:: PASSAGE PROVIDED ::
■ ■ ■ ■ ■

The singularity induced by massless quarks in $e^+e^- \to e^- \barnu_e u \bard$
can only be treated within the context of QCD final state corrections and of 
the photon hadronic structure function (PHSF) scenario. 
To discuss QCD corrections in the low ($u\bard$) invariant mass region
is not the purpose of this work, therefore we assume that the light quarks
have a mass and that no kinematical cuts are imposed on the process. Our
goal will be to formulate a consistent scheme that takes into account all 
fermion masses.

For many purposes it is enough to introduce a fixed width for the $\wb$, both 
for the $s$-channel and the $t$-channel, i.e. the fixed-width scheme. 
However, there is another important point in favor of adopting the full
Fermion-Loop scheme, since it guarantees automatically the correct choice
of scale for the running of $\alpha_{\rm QED}$. The latter is particularly
relevant in a process that is dominated by a small momentum transfer.

In dealing with theoretical predictions we must distinguish between an
Input-Parameter-Set (IPS) and a Renormalization-Scheme (RS). IPS one always 
has, RS comes only when one starts including loop corrections. The IPS can 
be made equal in all calculations, RS is the author's choice, very much as the 
choice of gauge.

Apart from some recent development, each calculation aimed to provide some 
estimate for $e^+e^- \to 4\,$f production is, at least nominally, a tree level 
calculation. Among other things it will require the choice of some IPS
and of certain relations among the parameters. In the literature, although 
improperly, this is usually referred to as the choice of the Renormalization 
Scheme.

■ ■ ■ ■ ■

:: RECORDS SUPPLIED ::
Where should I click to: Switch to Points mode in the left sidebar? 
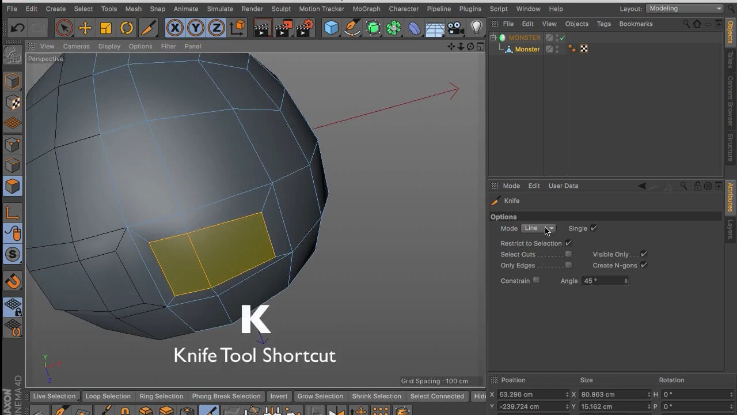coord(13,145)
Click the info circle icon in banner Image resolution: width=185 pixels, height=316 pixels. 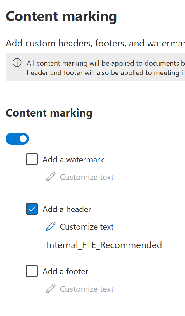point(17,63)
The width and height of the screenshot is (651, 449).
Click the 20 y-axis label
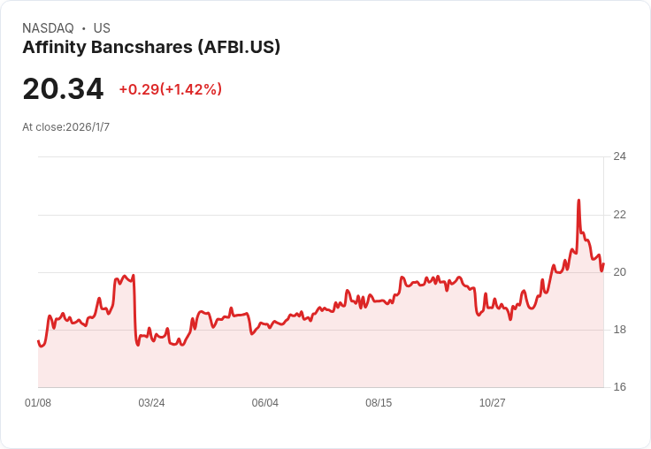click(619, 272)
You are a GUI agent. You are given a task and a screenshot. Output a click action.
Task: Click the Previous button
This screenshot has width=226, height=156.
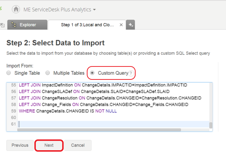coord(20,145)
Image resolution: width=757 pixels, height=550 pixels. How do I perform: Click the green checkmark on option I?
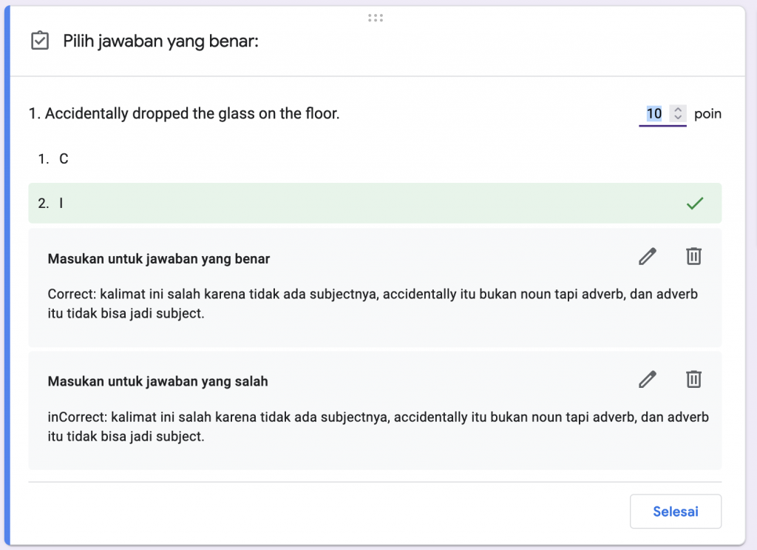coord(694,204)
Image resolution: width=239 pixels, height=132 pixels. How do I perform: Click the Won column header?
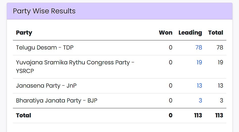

■ ■ ■ ■ ■

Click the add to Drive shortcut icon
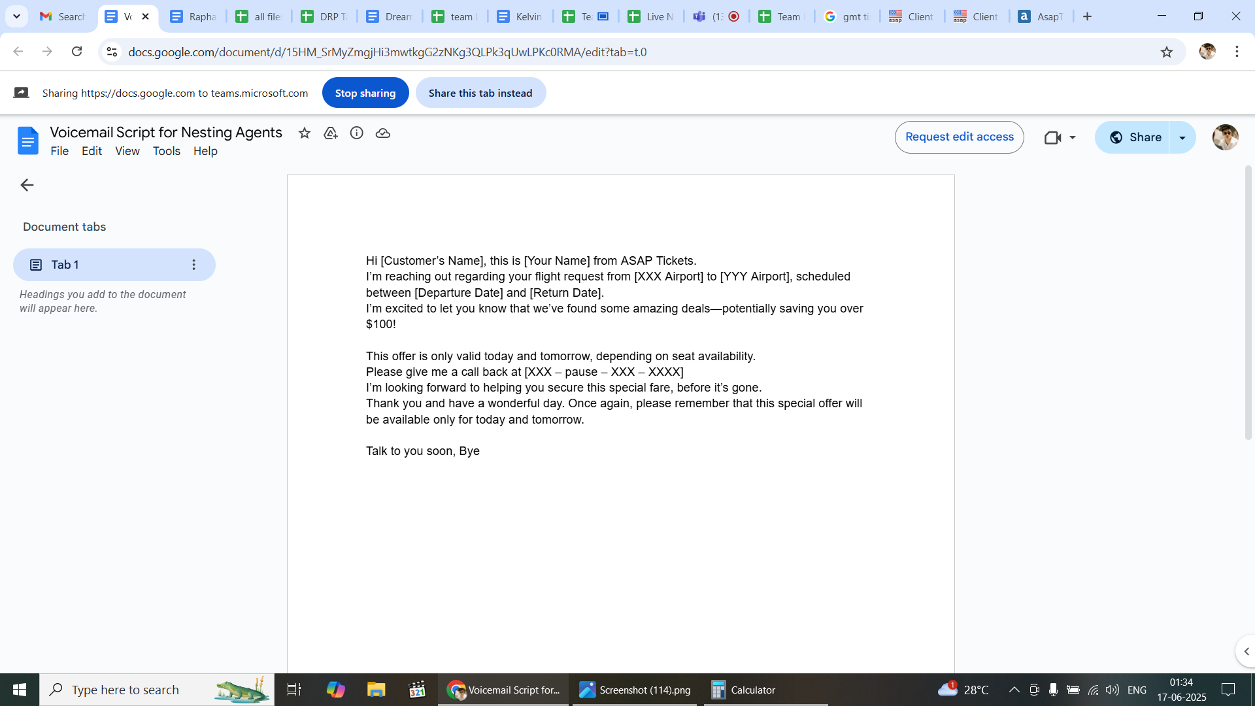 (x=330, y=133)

■ ■ ■ ■ ■

:: EXERCISE SET ::
**1.** According to the passage, what does the full Fermion-Loop scheme automatically guarantee?
**2.** List each line of the records that contains the word "perform".
The passage has no connection to the records.

:: EXPECTED OUTPUTS ::
**1.** The correct choice of scale for the running of $\alpha_{\rm QED}$.

**2.**
Image resolution: width=757 pixels, height=550 pixels. How do I perform: Click the green checkmark on option I?
Image resolution: width=239 pixels, height=132 pixels. How do I perform: Click the Won column header?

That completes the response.